HONG KONG (Reuters Breakingviews) - The U.S.-China trade war is stumbling on the biggest block. Mid-level talks yielded no clear breakthroughs even as President Donald Trump’s administration prepares duties on an additional $200 billion of Chinese goods. The United States wants reforms to industrial policy that would fundamentally alter Beijing’s development model. The Chinese government would struggle to deliver, and is unlikely to try.
Few anticipated much from the negotiations this week, as senior officials were not involved. President Donald Trump himself downplayed expectations in an interview with Reuters. Long-awaited U.S. and Chinese tariffs on $16 billion worth of imports went into effect as scheduled on Thursday, and there may soon be more to come.
The key roadblock appears to be U.S. demands for structural change. According to The Wall Street Journal, Chinese officials have divided the administration’s requests into three categories: 30 to 40 percent involving more purchases of American goods, another 30 to 40 percent that require market openings, and a final 20 to 40 percent that touch on industrial policy, such as subsidies for tech firms and allowing U.S. data companies a freer hand in China. The first two categories are doable; many of the latter demands are off the table.
Beijing is unlikely to dial back its development strategy of using state resources to force the economy up the value-added chain. More ambitious American demands might even require restricting the state’s control of the banking system to channel capital to favored industries and companies. That might not be a bad thing, but it would come at bureaucrats’ expense.

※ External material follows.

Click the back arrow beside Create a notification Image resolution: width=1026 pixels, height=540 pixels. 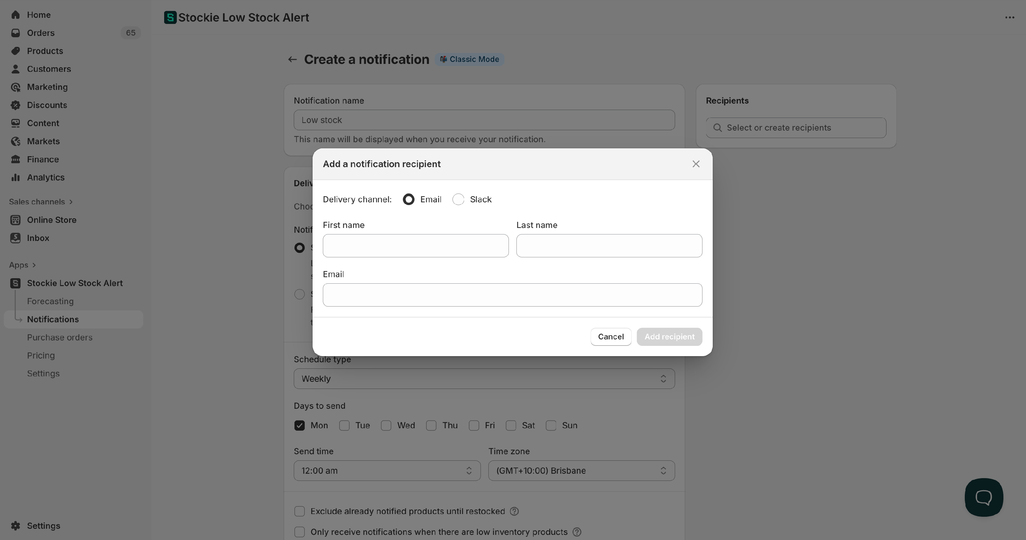click(292, 59)
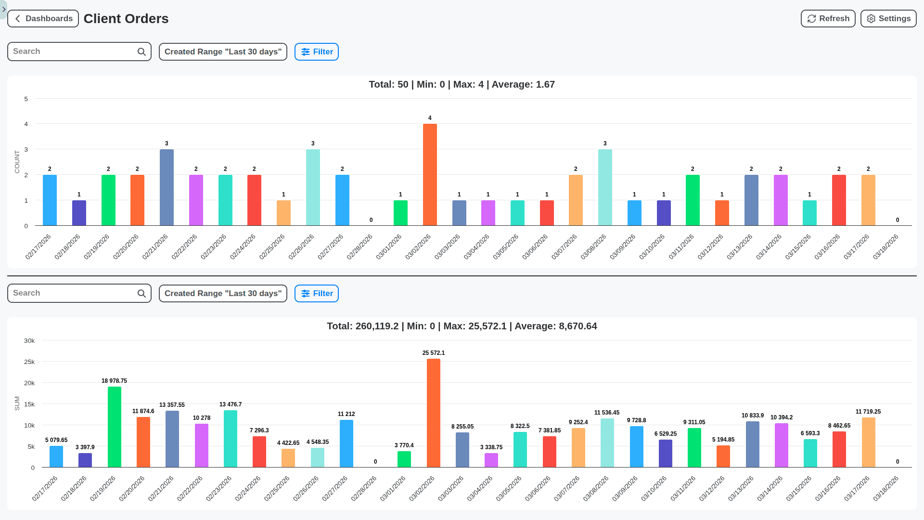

Yet minor market opening concessions and more imports might not cut it with U.S. voters in the long run, even if Trump finds them acceptable. Large swathes of elected officials, the bureaucracy and business executives appear increasingly upset with Beijing’s industry policies: witness the bipartisan blowback against the administration’s deal to restore Chinese telecom equipment maker ZTE’s access to American suppliers after it was found to have violated a sanction-related settlement. The surprisingly stiff pushback, especially in Congress, suggests that frustration runs deeper than Trump. That will complicate efforts to end the dispute, especially if it involves forging a long-term deal that can survive angry lawmakers.